On Tue, Jun 05, 2007 at 10:13:17PM +0100, Alistair Bayley wrote:
In Foreign.C.String, the Haddock comment for CStringLen states: "A string with explicit length information in bytes..." and for CWString something similar: "A wide character string with explicit length information in bytes..."
I know this is a blatant lie, though, because the code (unless I've grossly misunderstood it) for newCStringLen, withStringLen, newCWStringLen, and withCWStringLen all return the number of Haskell Chars in the String i.e. the number of Unicode chars, NOT the number of bytes.
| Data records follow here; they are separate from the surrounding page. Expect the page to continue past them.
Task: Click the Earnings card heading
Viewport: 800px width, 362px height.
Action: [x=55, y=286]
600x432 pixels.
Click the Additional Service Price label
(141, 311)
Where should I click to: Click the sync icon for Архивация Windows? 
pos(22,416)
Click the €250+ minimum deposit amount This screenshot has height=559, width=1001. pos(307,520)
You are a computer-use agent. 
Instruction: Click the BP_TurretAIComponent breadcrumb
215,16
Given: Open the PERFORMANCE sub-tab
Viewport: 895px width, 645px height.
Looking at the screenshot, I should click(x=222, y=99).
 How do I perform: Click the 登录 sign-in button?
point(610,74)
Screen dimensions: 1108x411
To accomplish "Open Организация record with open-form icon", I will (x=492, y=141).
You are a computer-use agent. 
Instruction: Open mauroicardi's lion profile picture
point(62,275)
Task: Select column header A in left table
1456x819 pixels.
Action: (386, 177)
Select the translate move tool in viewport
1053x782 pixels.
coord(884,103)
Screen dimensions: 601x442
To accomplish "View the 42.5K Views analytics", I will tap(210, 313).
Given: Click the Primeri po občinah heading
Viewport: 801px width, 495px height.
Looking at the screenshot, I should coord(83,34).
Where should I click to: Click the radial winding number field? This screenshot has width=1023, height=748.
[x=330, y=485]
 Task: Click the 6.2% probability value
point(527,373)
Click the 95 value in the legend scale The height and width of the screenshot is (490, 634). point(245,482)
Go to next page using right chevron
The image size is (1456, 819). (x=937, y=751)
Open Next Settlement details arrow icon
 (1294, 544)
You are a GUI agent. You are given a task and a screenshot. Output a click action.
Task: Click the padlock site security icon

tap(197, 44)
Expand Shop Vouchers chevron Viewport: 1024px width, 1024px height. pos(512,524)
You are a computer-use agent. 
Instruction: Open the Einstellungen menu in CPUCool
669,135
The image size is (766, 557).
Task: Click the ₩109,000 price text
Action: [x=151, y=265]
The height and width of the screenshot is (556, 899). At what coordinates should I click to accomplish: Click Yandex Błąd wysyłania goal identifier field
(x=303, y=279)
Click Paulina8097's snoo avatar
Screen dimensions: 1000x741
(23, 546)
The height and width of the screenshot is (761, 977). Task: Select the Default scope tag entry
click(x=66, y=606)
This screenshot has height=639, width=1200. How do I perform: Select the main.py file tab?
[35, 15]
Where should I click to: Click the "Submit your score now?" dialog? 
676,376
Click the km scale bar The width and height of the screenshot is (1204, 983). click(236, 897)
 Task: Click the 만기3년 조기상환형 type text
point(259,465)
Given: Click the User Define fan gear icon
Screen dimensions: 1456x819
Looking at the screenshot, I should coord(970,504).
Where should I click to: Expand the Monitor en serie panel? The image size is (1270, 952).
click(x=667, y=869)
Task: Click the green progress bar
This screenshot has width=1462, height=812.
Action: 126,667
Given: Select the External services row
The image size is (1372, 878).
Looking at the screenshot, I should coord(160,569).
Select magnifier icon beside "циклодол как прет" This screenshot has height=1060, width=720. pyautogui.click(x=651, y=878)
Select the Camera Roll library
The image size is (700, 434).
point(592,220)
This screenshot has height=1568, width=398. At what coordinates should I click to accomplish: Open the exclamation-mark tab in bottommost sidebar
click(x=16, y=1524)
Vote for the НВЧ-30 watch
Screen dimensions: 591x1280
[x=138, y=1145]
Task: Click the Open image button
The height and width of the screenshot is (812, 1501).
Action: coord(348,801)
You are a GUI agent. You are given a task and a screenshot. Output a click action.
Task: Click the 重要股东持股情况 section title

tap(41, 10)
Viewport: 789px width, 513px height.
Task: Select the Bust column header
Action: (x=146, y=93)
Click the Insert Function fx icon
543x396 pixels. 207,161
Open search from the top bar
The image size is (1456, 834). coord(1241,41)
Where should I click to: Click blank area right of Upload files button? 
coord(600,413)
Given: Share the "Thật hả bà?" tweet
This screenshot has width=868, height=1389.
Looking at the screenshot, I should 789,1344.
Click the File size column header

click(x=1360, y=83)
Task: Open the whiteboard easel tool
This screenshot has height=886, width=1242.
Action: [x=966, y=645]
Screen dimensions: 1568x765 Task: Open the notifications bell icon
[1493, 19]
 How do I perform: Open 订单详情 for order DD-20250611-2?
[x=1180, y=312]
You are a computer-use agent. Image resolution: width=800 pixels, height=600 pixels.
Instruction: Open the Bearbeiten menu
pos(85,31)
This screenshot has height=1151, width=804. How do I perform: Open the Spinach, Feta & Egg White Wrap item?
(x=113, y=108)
The comment on CWString was incorrect, and has now been corrected to say CWchars, as per the FFI addendum. newCAStringLen and withCAStringLen are specified as working only for Chars in the range 0..255, and yielding the number of bytes (which is the same as the number of characters, in that range), and this they do. The CString functions are specified as performing a locale-based conversion (and the Len is supposed to denote bytes), but this has not been implemented. All the CString functions are just aliases for their CAString counterparts. (This is now bug #1414.) newCWStringLen and withCWStringLen are supposed to yield the number of CWchar's, and this they do. It just happens that under GNU libc, wchar_t is defined as being UCS-4 (matching Char). Under Windows wchar_t is a 16-bit quantity, with Unicode encoded using UTF-16, so it will show a difference on characters '\x10000' and higher.
Presumably it's going to be passed to a foreign function which expects the length either in bytes or in Word16/Word32 units. Does anyone have any evidence or opinion as to which case is the most common: bytes, or encoding units?
The foreign function should use char* for CString and wchar_t* for CWString, so lengths in those respective units are most appropriate.